Che orgoglio! Possiamo essere orgogliosi. Tutti! Le generazioni lo ricorderanno”, ha scritto in polacco in un toccante post Kasia Smutniak, mostrandosi esultante, con la bandiera rossa e bianca della Polonia e lo stemma nazionale appesa fuori dalla finestra della sua casa a Roma. “Per le donne, per il futuro dei nostri figli, per la libertà di parola, per la libertà sessuale, per la libertà religiosa, per la costituzione, per la sanità, per la divisa (sì, quella vera, perché chi l’ha profanata era il Pis e non qualcun altro), per la Polonia senza mura. La strada è lunga, ma sarà bellissimo affacciarsi alla finestra”.

Il partito dei nazional populisti, Diritto e giustizia (noto con la sigla Pis), è salito al potere nel 2015 e da allora ha preso di mira, con le sue politiche, l’aborto, la comunità queer polacca e i migranti, spingendo per compromettere l’indipendenza della magistratura e limitando la libertà di stampa.

Alle recenti elezioni del 15 ottobre, però, il Pis è stato battuto dall’opposizione, guidata dall’ex primo ministro ed ex dirigente dell’Unione europea Donald Tusk.

Le elezioni, che hanno visto un’affluenza record, hanno sottolineato come i polacchi vogliano spingere per una Polonia più aperta, democratica ed europea.

Kasia Smutniak partecipa da anni al dibattito sociale e politico che riguarda la Polonia, raccontando sui social quello che sta succedendo nel suo Paese.

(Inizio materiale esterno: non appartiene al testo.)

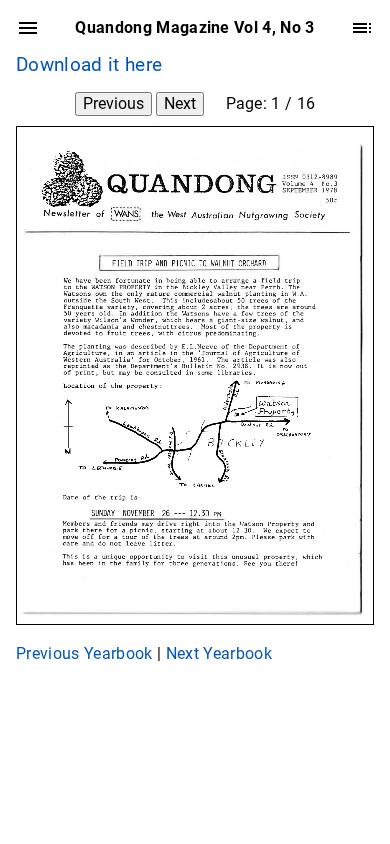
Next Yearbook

Ora Kasia Smutniak denuncia ancora la crisi umanitaria al confine bielorusso in un documentario che sarà nei cinema di tutta Italia dal 20 ottobre. Il documentario girato da Smutniak (QUI il link del trailer) si chiama Mur e racconta di come, nel marzo 2022, dopo che la Russia ha invaso l’Ucraina, la Polonia si è posizionata in prima linea per ospitare i rifugiati, ma allo stesso tempo ha cominciato la costruzione del muro più costoso d’Europa per impedire l’accesso ad altri rifugiati di guerra.

Kasia Smutniak ha girato il documentario con l’aiuto di attivisti locali per mostrare come l’accoglienza non debba fare distinzioni e non possa avere limiti.